I, therefore, respectfully disagree with the majority and would reverse the judgments. Because I would reverse the judgments, I do not address the remaining issues defendants raise in this appeal and therefore express no view regarding the majority’s resolution of those issues.
A petition for a rehearing was denied March 25, 1998, and appellants’ petition for review by the Supreme Court was denied June 17, 1998. Mosk, J., was of the opinion that the petition should be granted.

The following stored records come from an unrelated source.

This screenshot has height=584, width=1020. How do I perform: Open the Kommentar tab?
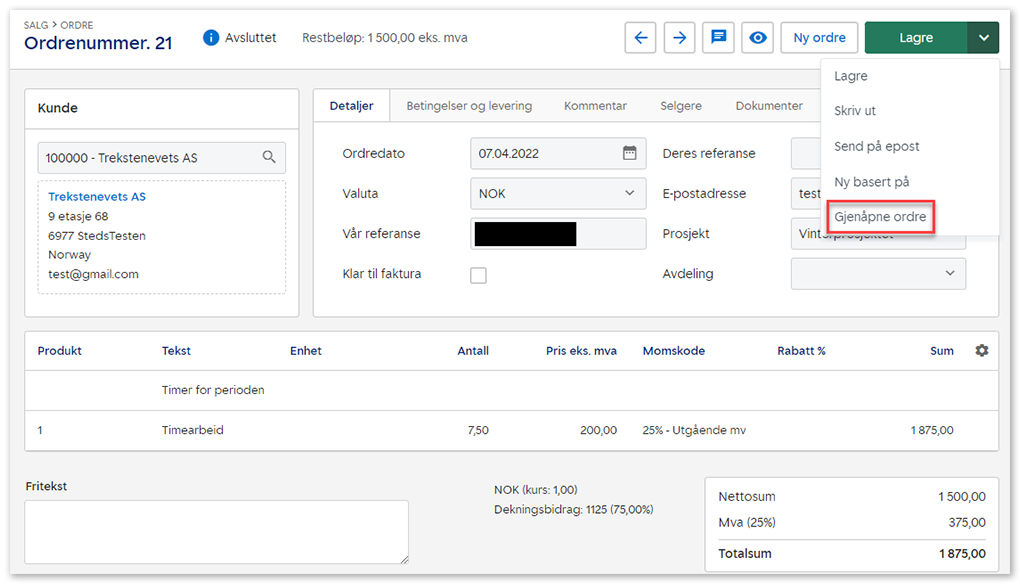click(595, 106)
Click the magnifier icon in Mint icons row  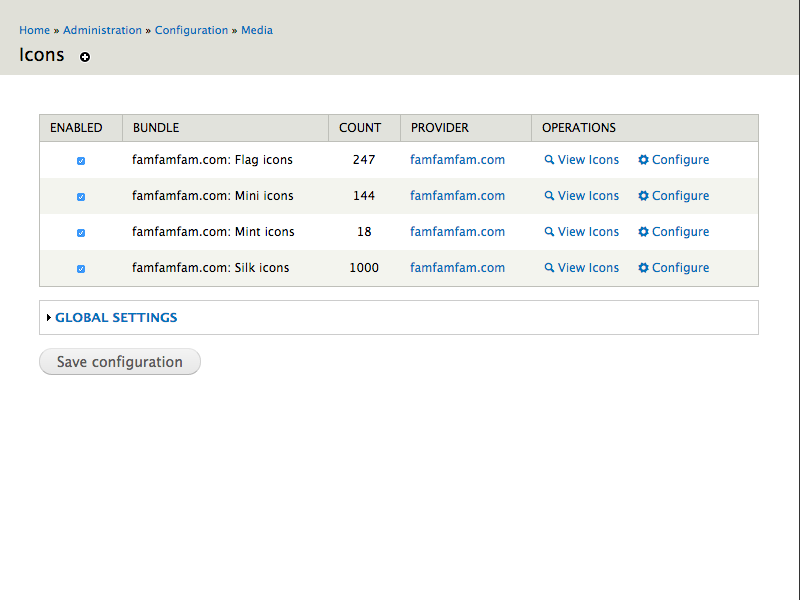[549, 232]
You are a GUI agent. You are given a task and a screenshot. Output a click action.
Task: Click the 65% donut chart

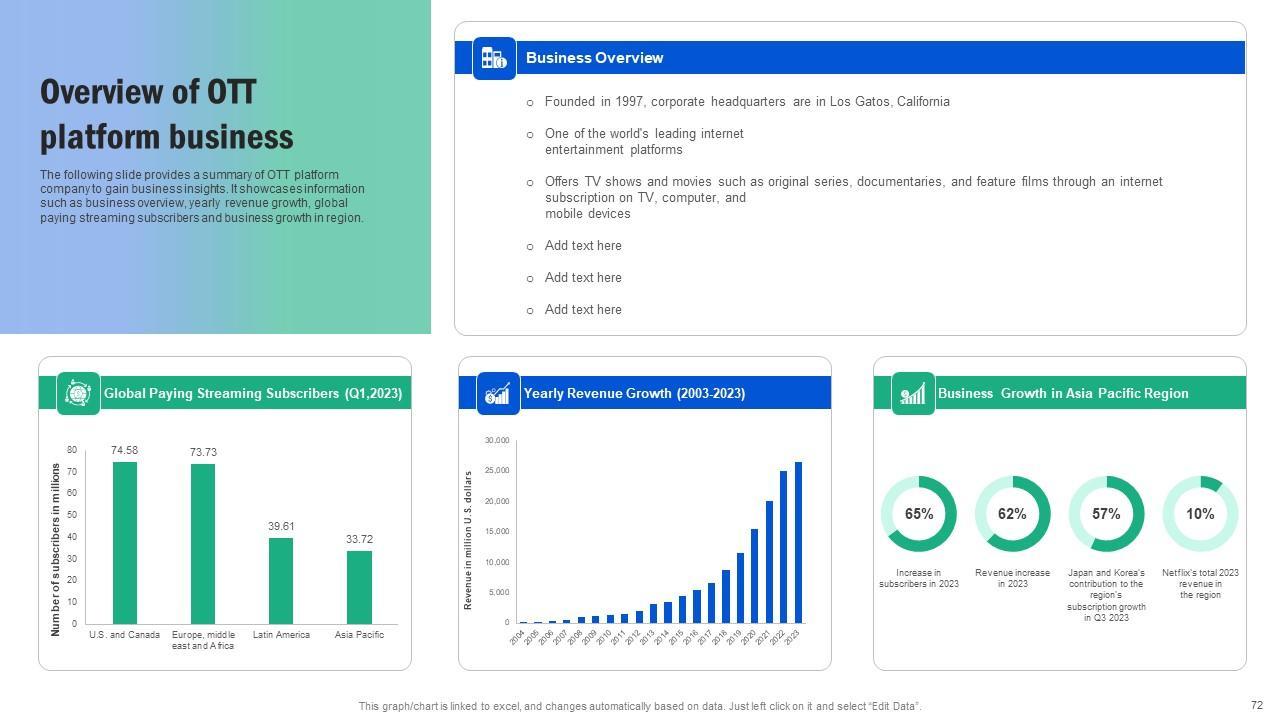918,514
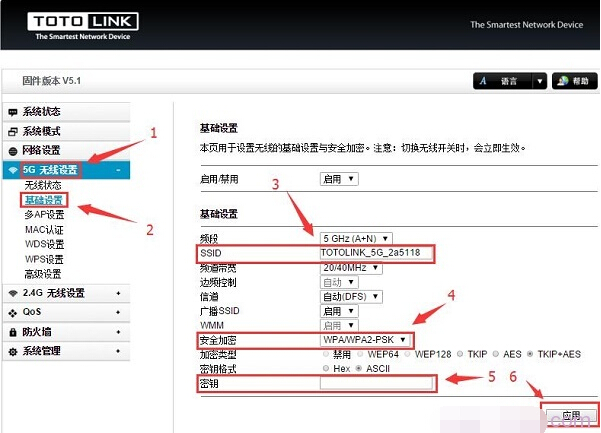This screenshot has height=433, width=601.
Task: Open the 安全加密 WPA/WPA2-PSK dropdown
Action: point(364,341)
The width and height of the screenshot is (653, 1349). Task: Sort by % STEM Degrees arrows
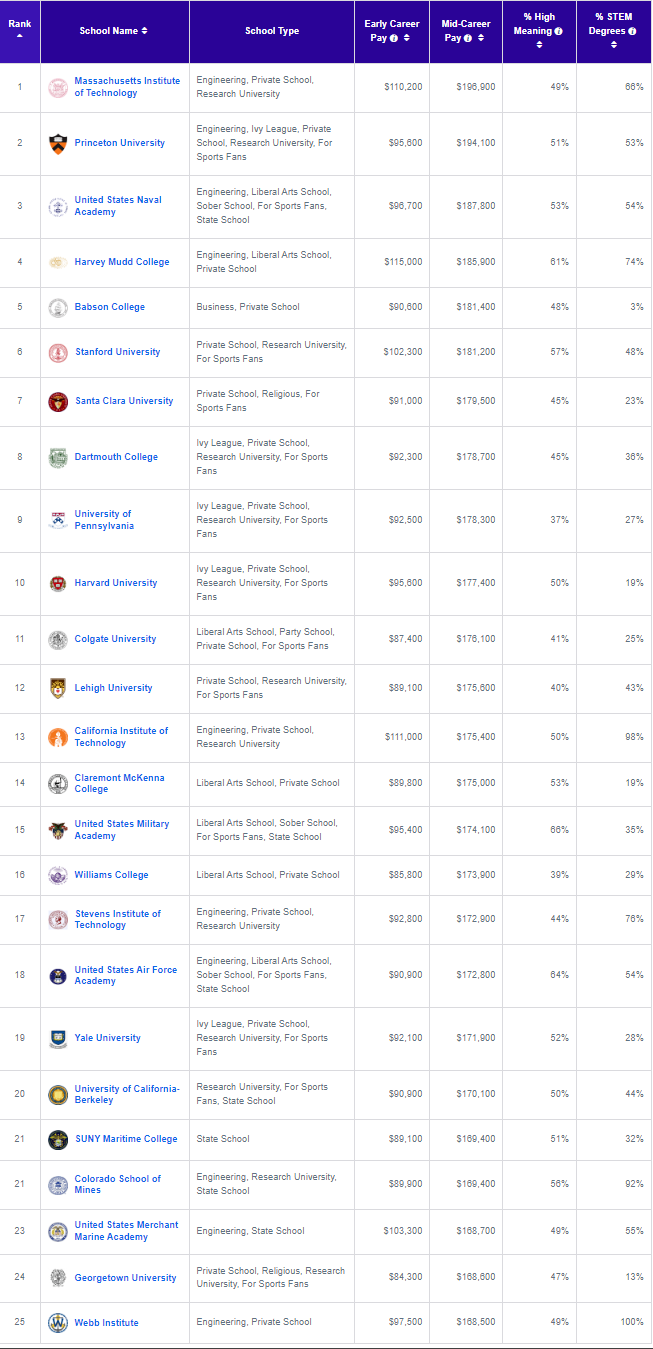tap(613, 45)
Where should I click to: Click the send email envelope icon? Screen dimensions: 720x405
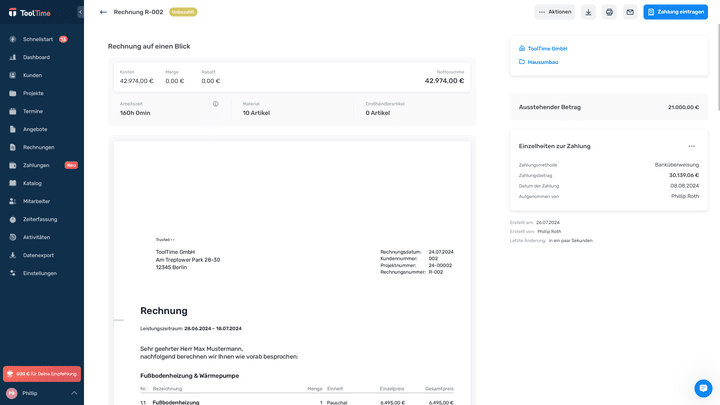click(630, 12)
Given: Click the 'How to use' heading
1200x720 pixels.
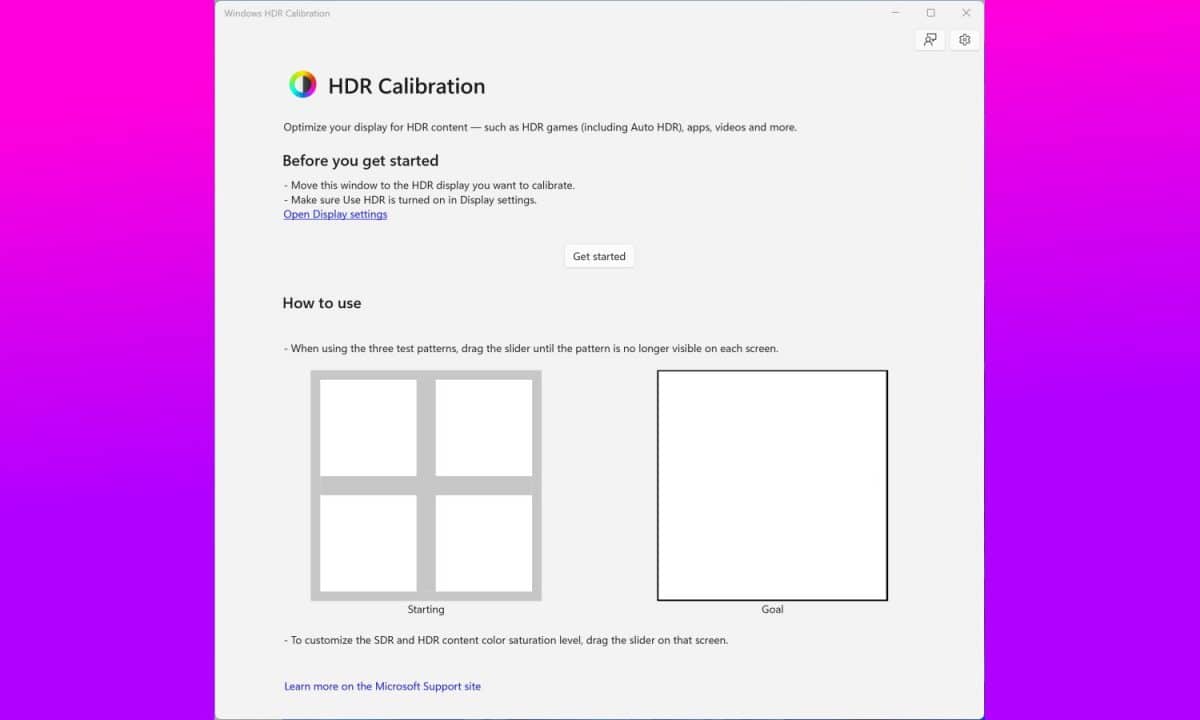Looking at the screenshot, I should pyautogui.click(x=322, y=303).
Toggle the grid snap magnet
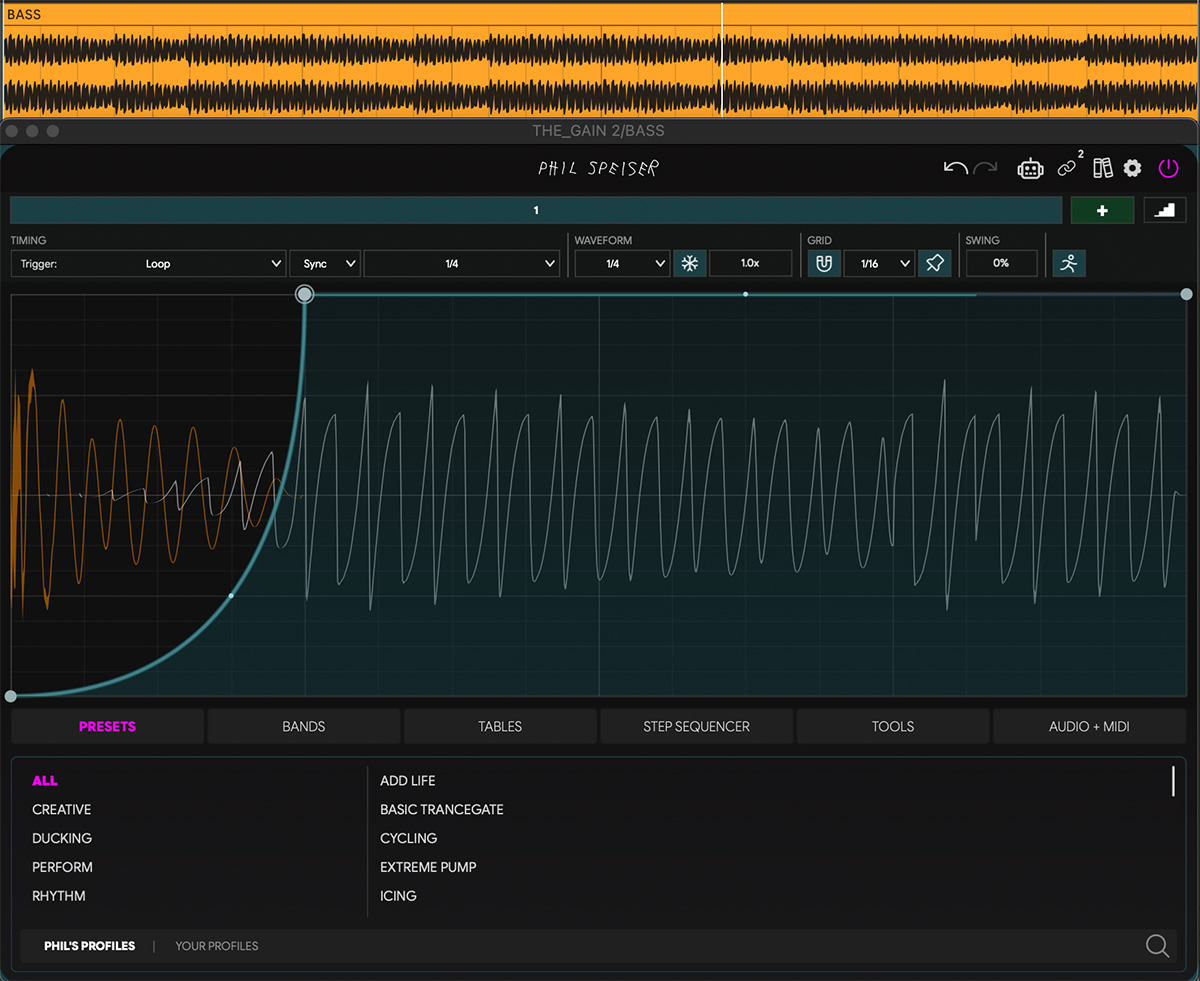This screenshot has width=1200, height=981. [x=823, y=263]
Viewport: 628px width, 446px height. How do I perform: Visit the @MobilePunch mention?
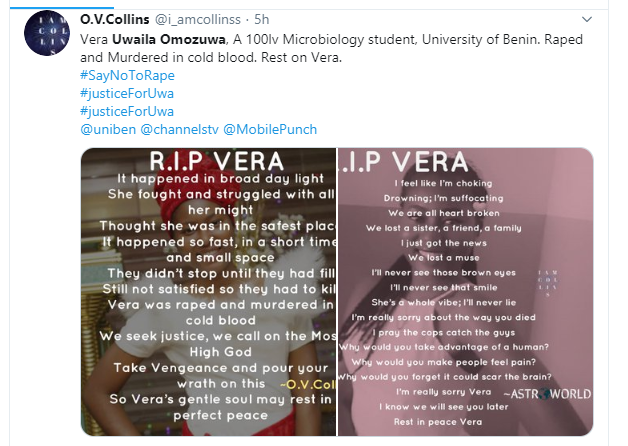[270, 129]
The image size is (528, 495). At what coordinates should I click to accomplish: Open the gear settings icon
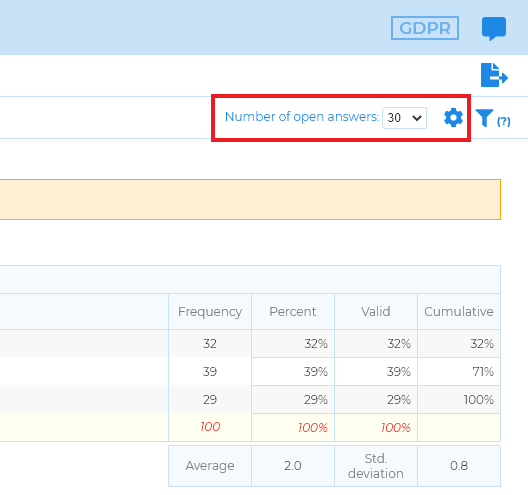(453, 118)
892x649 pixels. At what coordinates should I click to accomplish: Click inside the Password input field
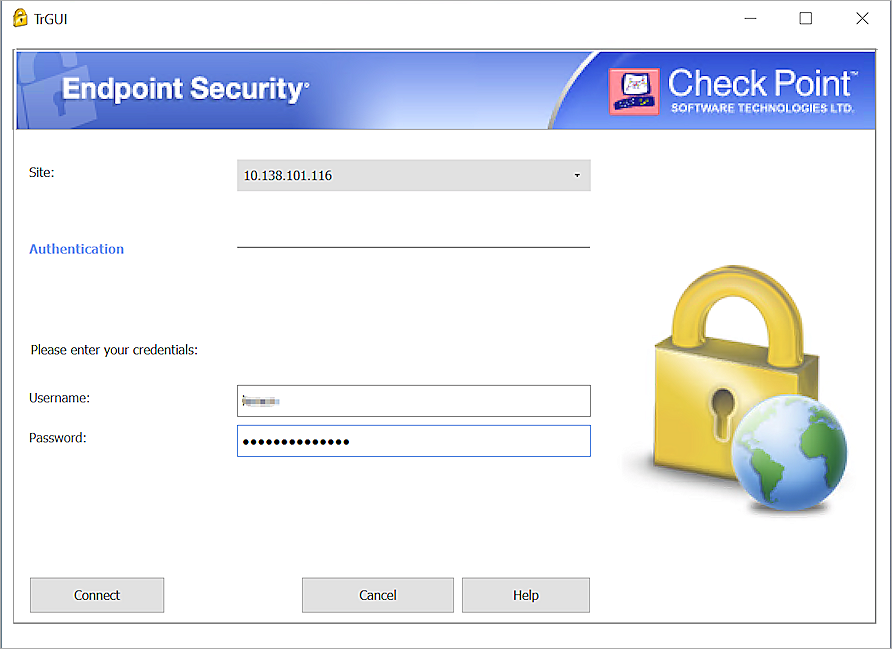[413, 441]
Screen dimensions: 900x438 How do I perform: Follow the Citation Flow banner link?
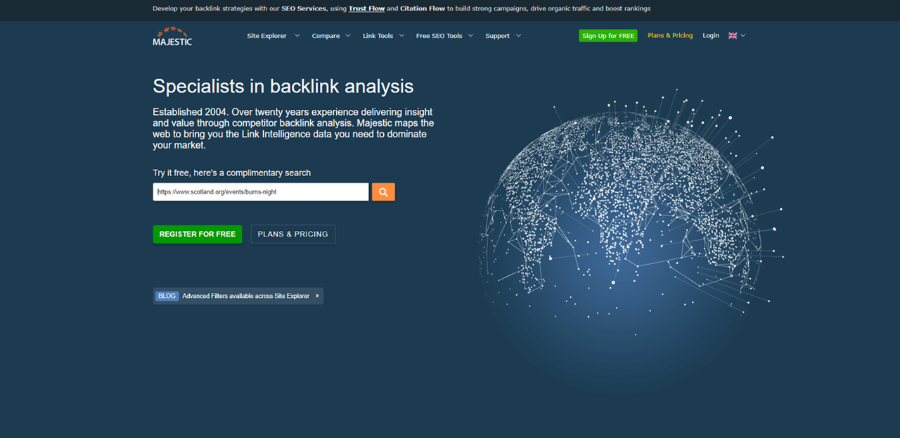pos(422,8)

Interestingly, the Fuller court devoted more than half of its discussion of the above noted issue to apologizing for its decision to extend first degree felony murder to the accidental killing at issue in that case. (People v. Fuller, supra, 86 Cal.App.3d at pp. 624-628.) When the Legislature enacted the felony-murder statute in 1872 only nighttime residential burglaries were criminalized in Penal Code section 459. Later, the Legislature divided burglary into degrees (Pen. Code, § 460) and added automobile burglaries as second degree burglaries without amending the first degree felony-murder statute (Pen. Code, § 189) to include only first degree burglaries. It is questionable whether the Legislature really intended a car burglary to be included with the other inherently dangerous crimes that trigger the first degree felony-murder rule. (People v. Fuller, supra, at p. 627.) The burglary of an unattended car by an unarmed perpetrater is not inherently dangerous to human life. It would be insufficient to even support second degree felony murder. “[H]ow can it rationally be used to support a first degree felony murder?” (Id. at p. 626.)

The facts in Fuller, in which the Fifth District reversed an order granting the defendant’s Penal Code section 995 motion and dismissed a first degree felony-murder charge, are that a police officer saw the defendants stealing tires from a closed car lot. When the defendants got into their car and “drove away ‘really fast’ ” the officer followed and “a high speed chase ensued.” That chase ended when the defendants ran a red light at an intersection and hit a car, killing the driver. (People v. Fuller, supra, 86 Cal.App.3d at pp. 621-622.)

The majority note defendants turned off the headlights on their car at that point. In my view, that fact cuts the opposite way and supports my conclusion that defendants were not immediately pursued, as disclosed by the fact they were driving around the neighborhood with the headlights on, presumably looking for another car to burglarize.

The majority focus on the fact defendants left the car door open when they left the scene of the crime. In the majority’s view, this fact is only explicable as evidence that defendants were fleeing the scene. In my view the fact defendants left the car door open is irrelevant. Defendants were burglars, after all, who had just broken into the car and ripped out the stereo. Ordinarily burglars are not so courteous as to tidy up when they leave, the majority’s apparent contrary view notwithstanding.